◆ Exercise ◆
Pictures do not belong in the copy. Output exactly the lines from the one containing "Given: Click the" to the end of the listing below.

◆ Supplied records ◆
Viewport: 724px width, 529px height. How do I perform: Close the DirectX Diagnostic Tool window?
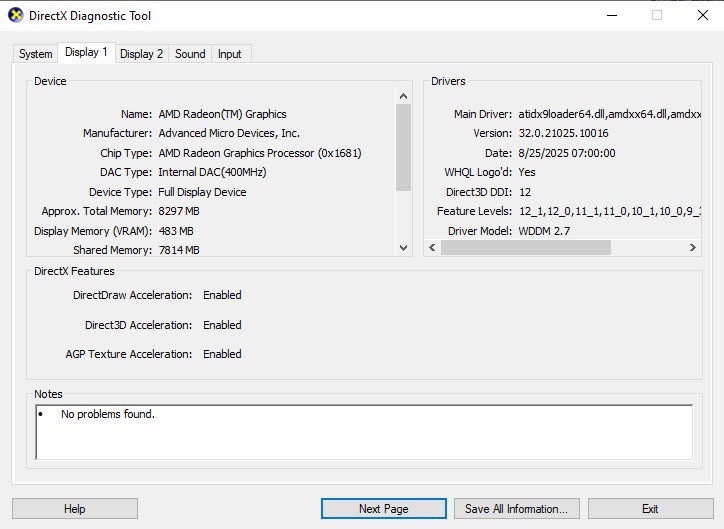pyautogui.click(x=701, y=16)
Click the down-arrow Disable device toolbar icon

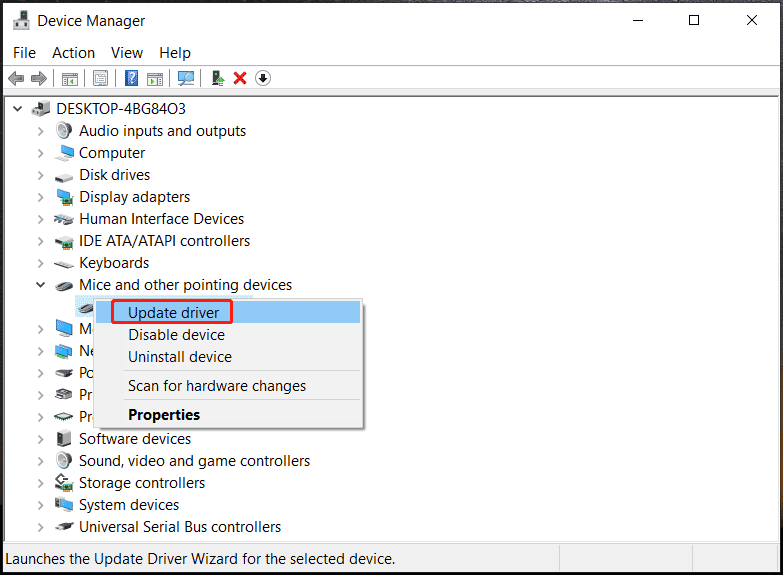click(263, 78)
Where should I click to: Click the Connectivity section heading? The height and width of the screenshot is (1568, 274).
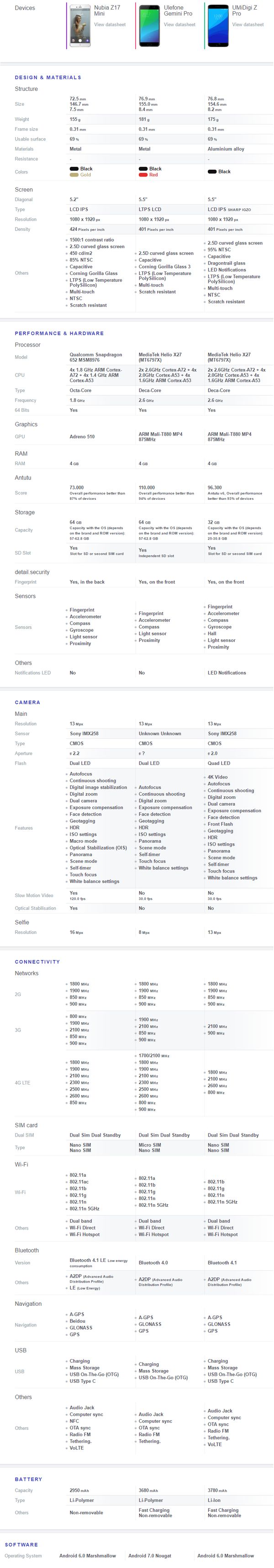coord(37,962)
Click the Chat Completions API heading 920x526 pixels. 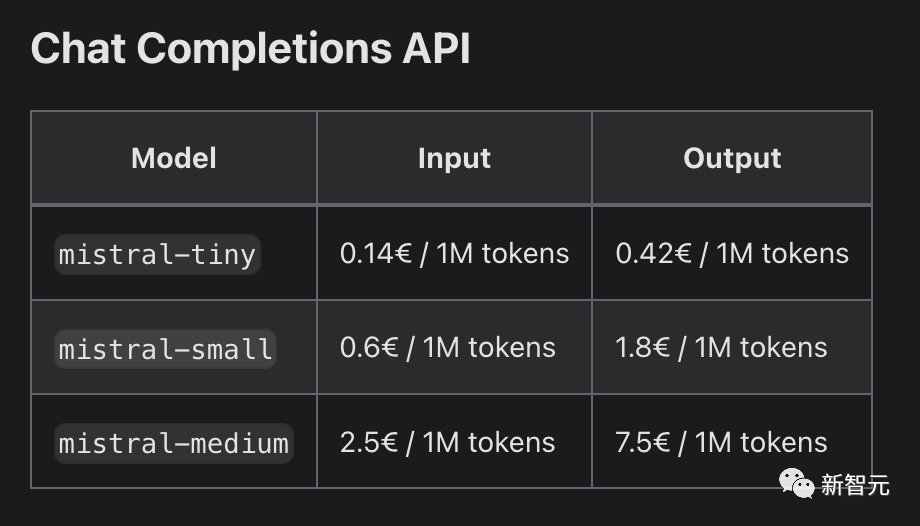[x=251, y=49]
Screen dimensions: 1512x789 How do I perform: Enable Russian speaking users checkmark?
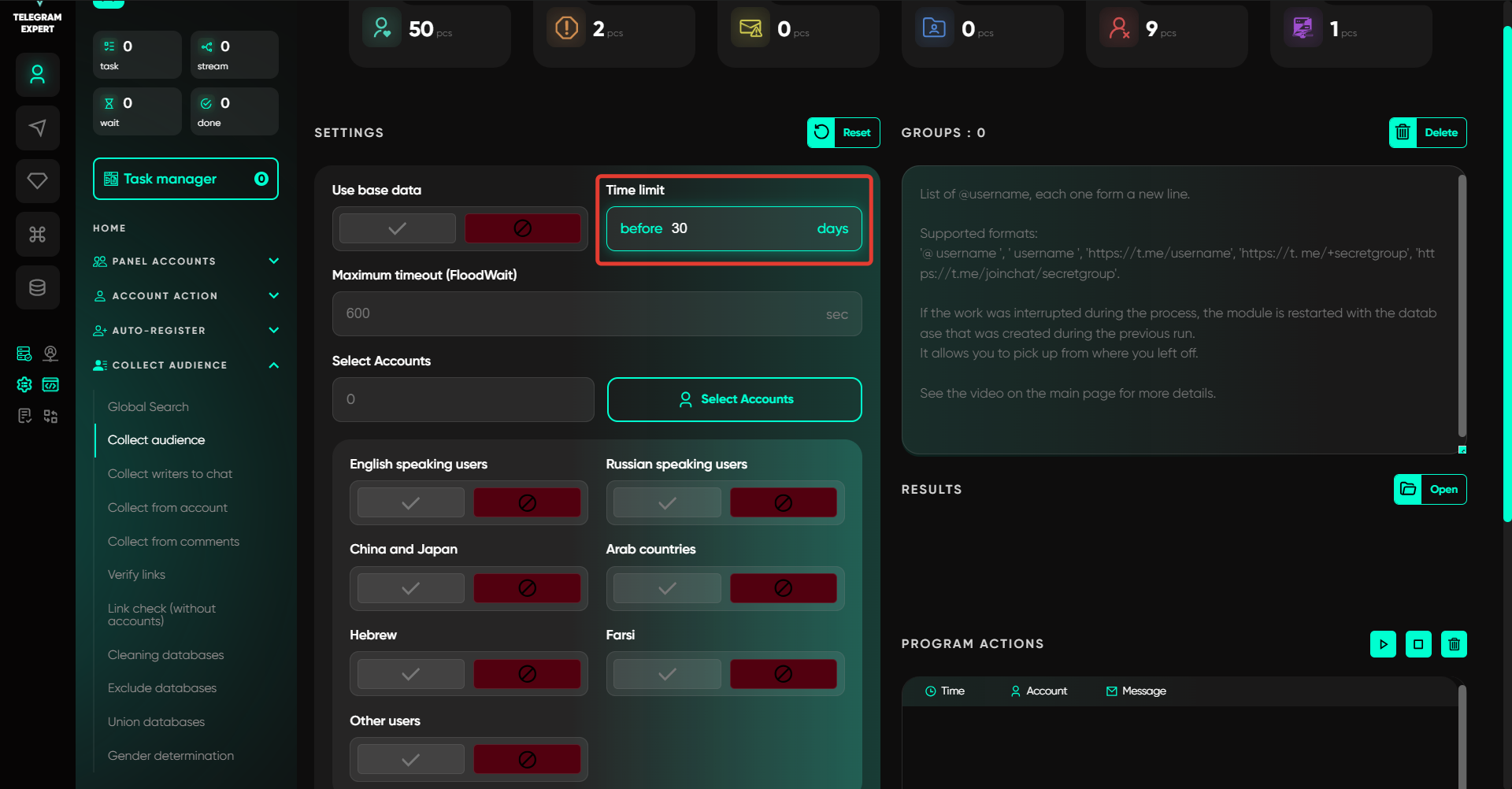point(667,503)
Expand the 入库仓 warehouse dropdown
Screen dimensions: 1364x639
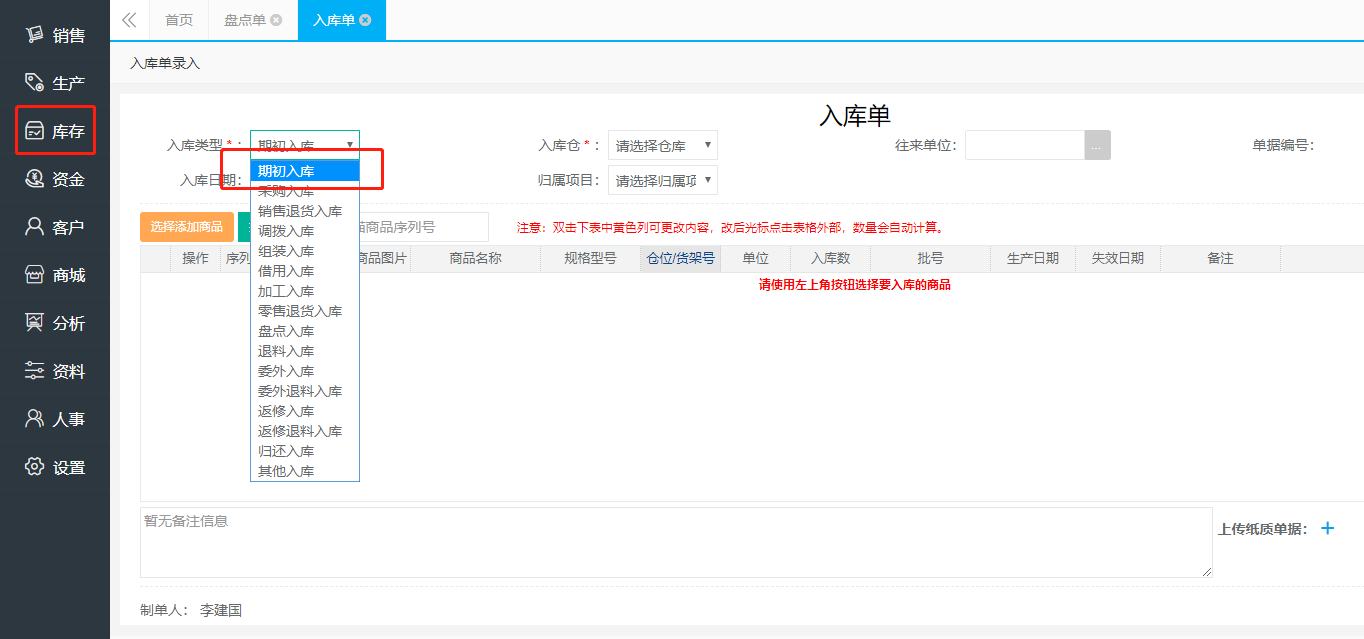(x=662, y=146)
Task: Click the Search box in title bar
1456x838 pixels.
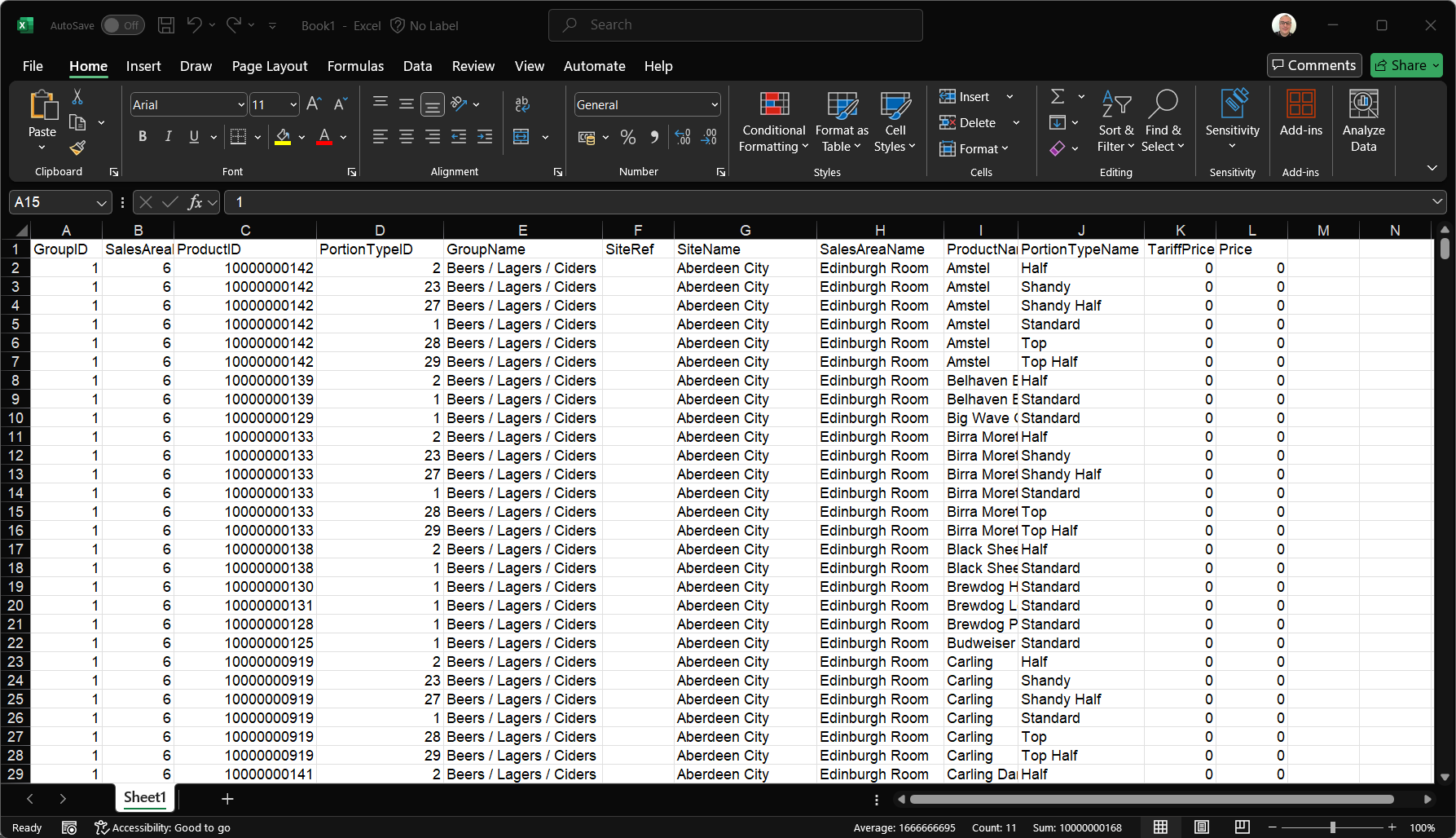Action: [x=735, y=25]
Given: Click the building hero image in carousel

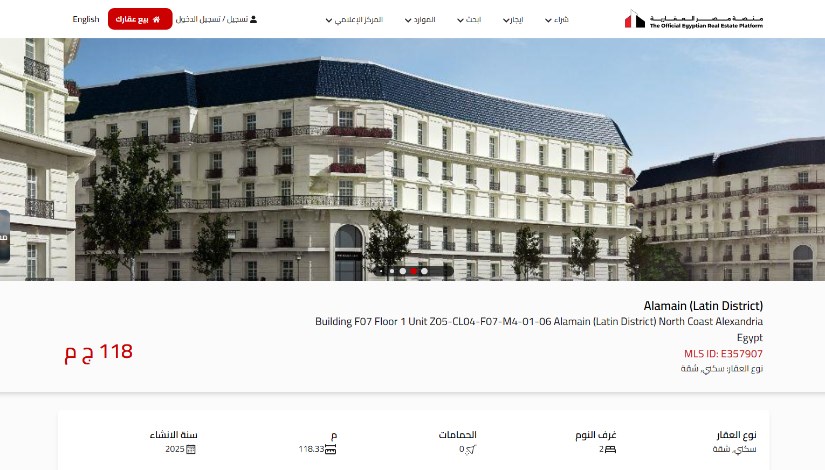Looking at the screenshot, I should [x=412, y=159].
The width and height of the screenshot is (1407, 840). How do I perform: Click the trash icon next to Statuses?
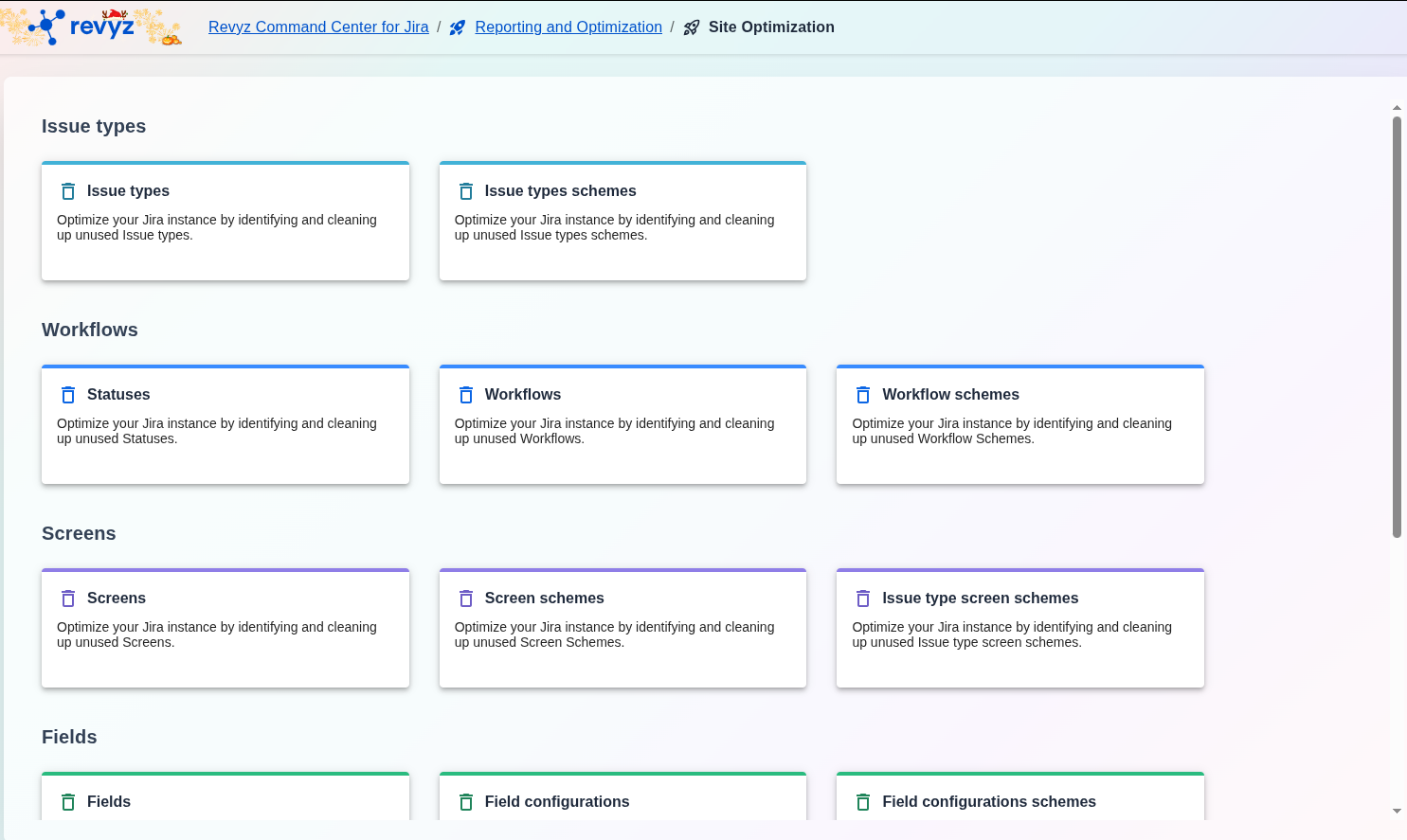pos(68,395)
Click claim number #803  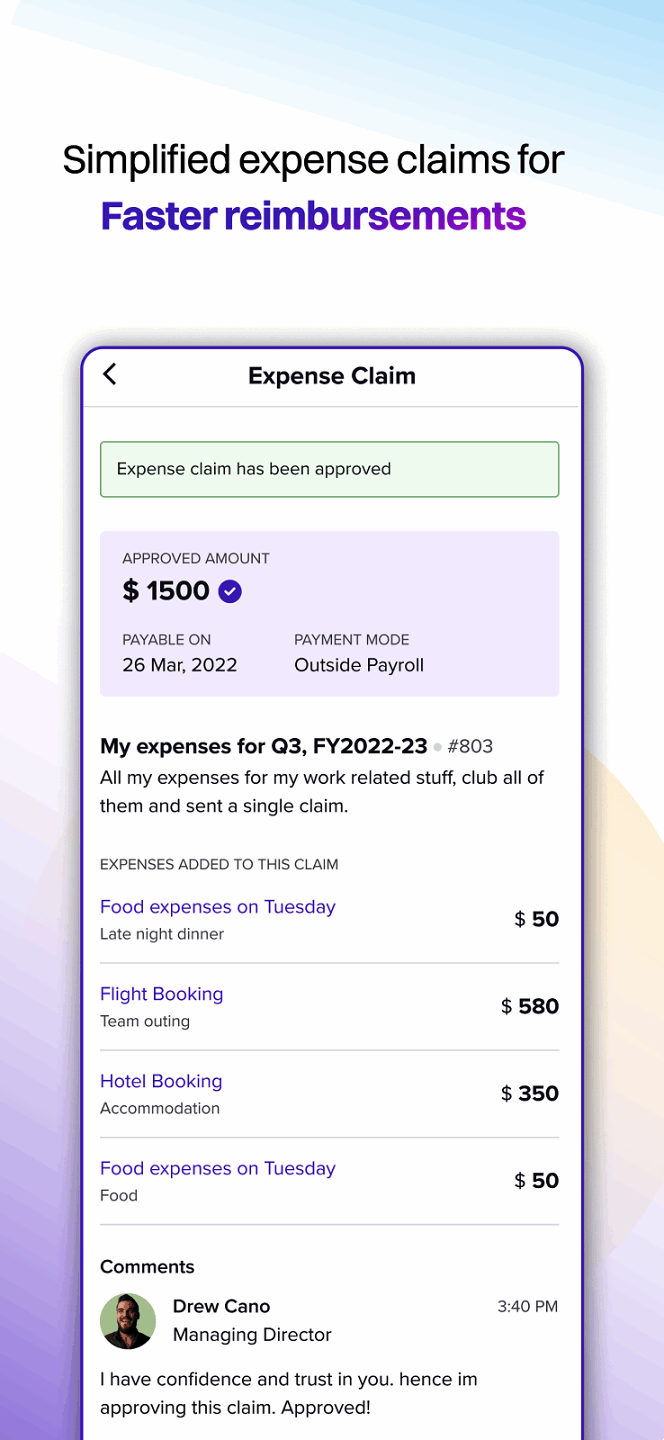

◆ Answer below ◆
Given: Click the building hero image in carousel

Looking at the screenshot, I should [x=412, y=159].
The width and height of the screenshot is (1407, 840). How do I perform: Click the trash icon next to Statuses?
pos(68,395)
Click claim number #803  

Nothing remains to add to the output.